Former Rep. Rick Boucher, who was a top Energy and Commerce Committee Democrat at the time, disagrees.
"I'm hard-pressed to identify anything it accomplished," he said last week in an interview. Boucher, who hails from a coal-heavy district in southwest Virginia, was central to crafting the 2009 climate bill. He lost his race to his Republican challenger in 2010, and is now a partner at the law firm Sidley Austin LLP in Washington.
He said the activity that pushed the climate bill through the House in 2009 came from "Energy and Commerce work."
Just a messenger?
The select committee fizzled in late 2010, after Republicans claimed the majority.
Sensenbrenner wanted to keep the panel alive as a platform to investigate the Obama administration's climate policies but was rebuffed by Republican leadership.
Now that her party has retaken control of the chamber, Pelosi wants to bring it back. She told The New York Times that its reincarnation would pave the way for energy efficiency measures and legislation to reduce emissions (E&E News PM, Oct. 31).
It's unclear who would be in line to take the helm, although it's likely to be someone close to Pelosi.
Among the names being floated are Democratic Reps. Paul Tonko of New York, Peter Welch of Vermont, Earl Blumenauer of Oregon, Diana DeGette of Colorado, Don Beyer of Virginia and Cheri Bustos of Illinois.
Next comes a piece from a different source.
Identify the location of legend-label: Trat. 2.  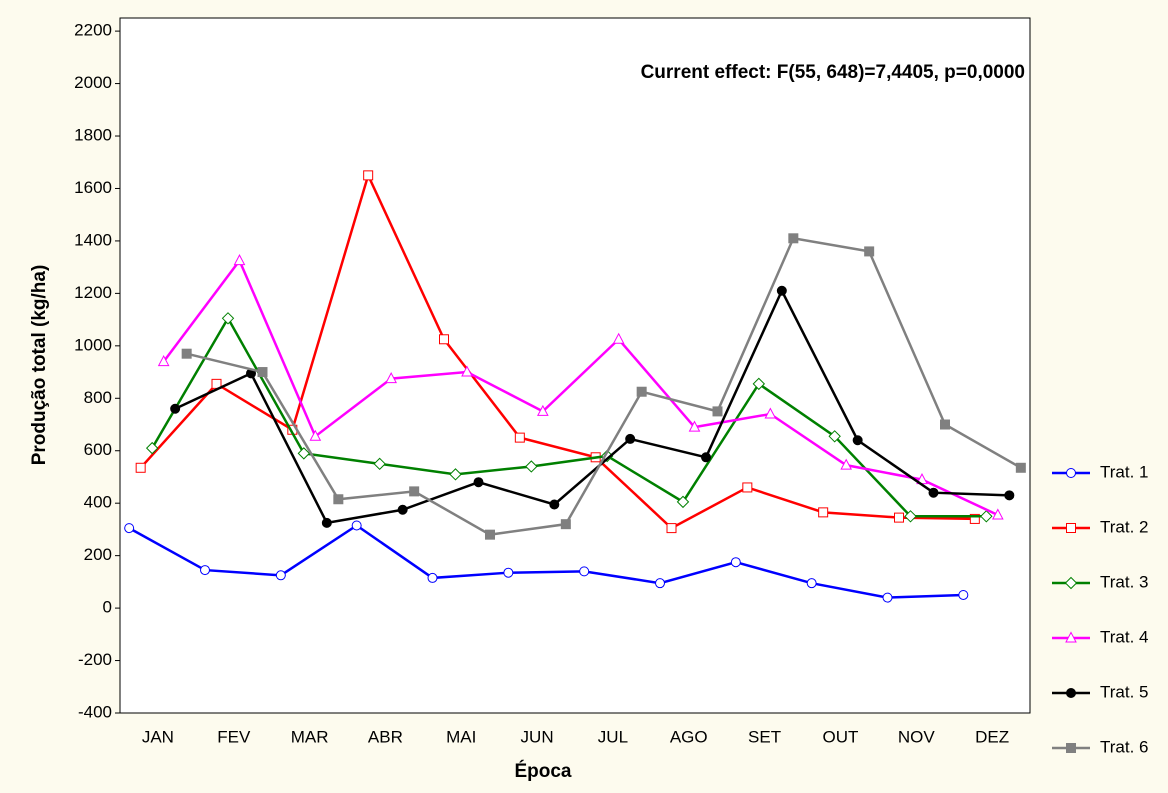
(1124, 526).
Several sources said they think it's more likely a woman would get the post.
Although it's virtually impossible that broad climate change legislation would muster enough support from the GOP-controlled Senate and President Trump, it could lay the groundwork for legislation if a more receptive Senate and president take power.
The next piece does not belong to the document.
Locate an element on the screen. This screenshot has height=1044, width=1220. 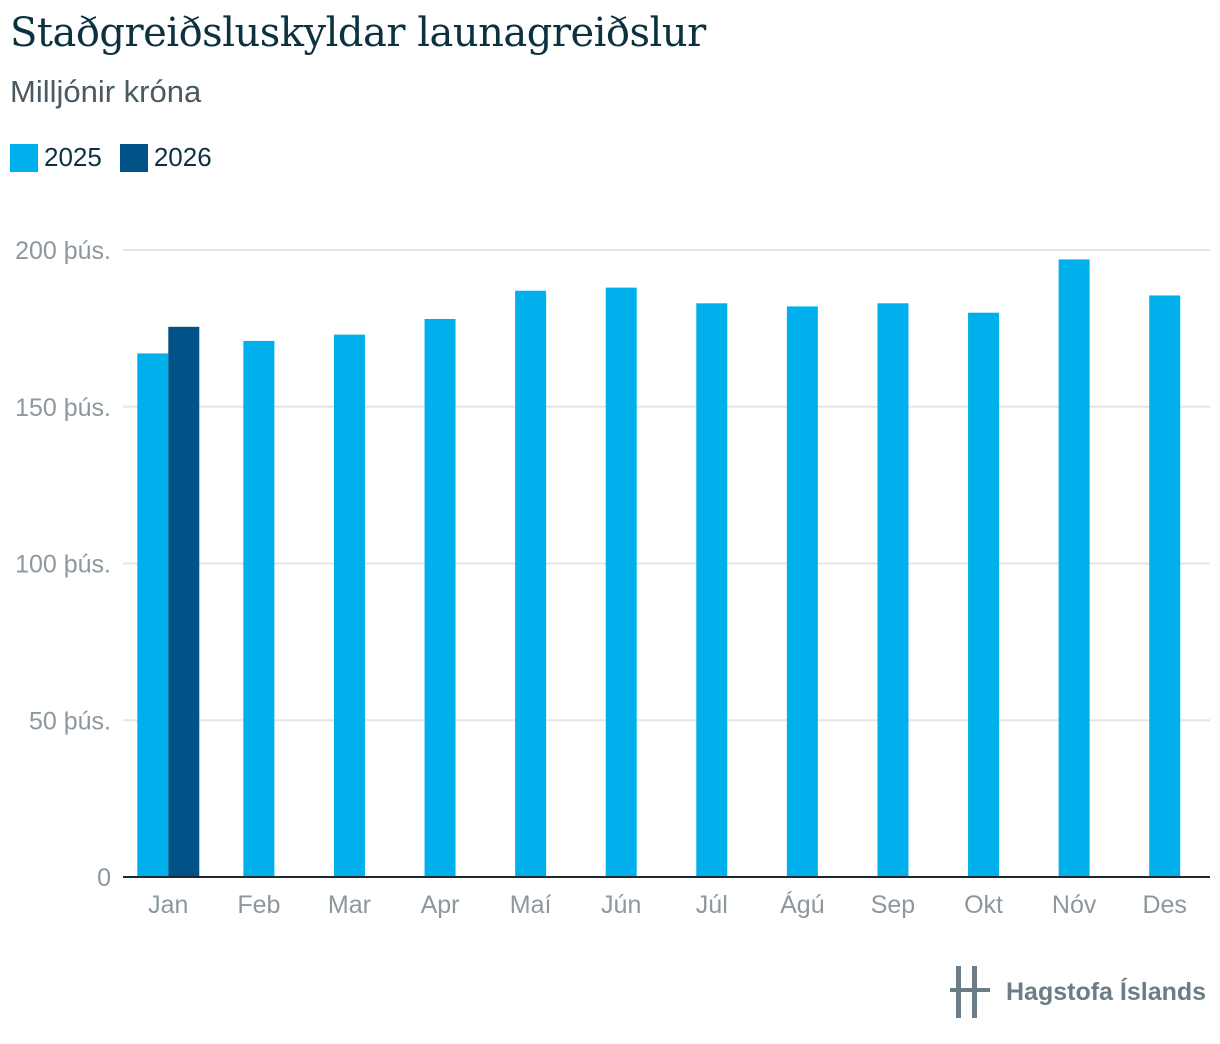
bar-2025-Jún is located at coordinates (621, 582).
From Pelosi's perspective, "she's thinking this is another one of those situations where I've got to elevate this issue myself in the public's mind and explore what direction we can take," Moulton said. "What's ultimately legislatively possible depends on public opinion here, so it makes sense to me that she would want to elevate the issue again."
The select committee is "a good vehicle for doing so," he added. "What it means legislatively, it's harder to know."
House committees will have their hands full with oversight hearings, so this could offer Democrats a venue for climate messaging that other panels won't have the bandwidth for.
"House Democrats have an unprecedented opportunity to focus a new select committee on bringing new ideas to the table that will lift up the wages of working families as part of a jobs-creating pro-environment agenda," said environmental consultant Jeremy Symons. "That's a focus that cuts across areas of committee jurisdiction and is desperately in need of fresh ideas, new leadership, and a real commitment in this Congress and into the next elections."
Stephen Brown, a former House Democratic aide and oil refining lobbyist who's now a consultant, said Democrats want to use the panel as a "PR safety valve for climate change."
"They're not being very coy about it either," Brown said. "The idea would be the leadership does not want to do anything legislative on climate — it's not a smart move. But they need to put an altar together for people to worship on in that caucus. ... Politically, it's much safer to talk about it ad nauseam and do nothing that's controversial."
Pelosi would risk internal warfare if she tried to carve out jurisdiction for the panel, which would likely remain without the authority to write legislation.
Boucher, the former Energy and Commerce Democrat, wonders whether a messaging committee is worth having.
"If it's just messaging, that's the goal, then sure, it's fine," he said. "But one would think that a committee established under congressional auspices would be more than a messenger."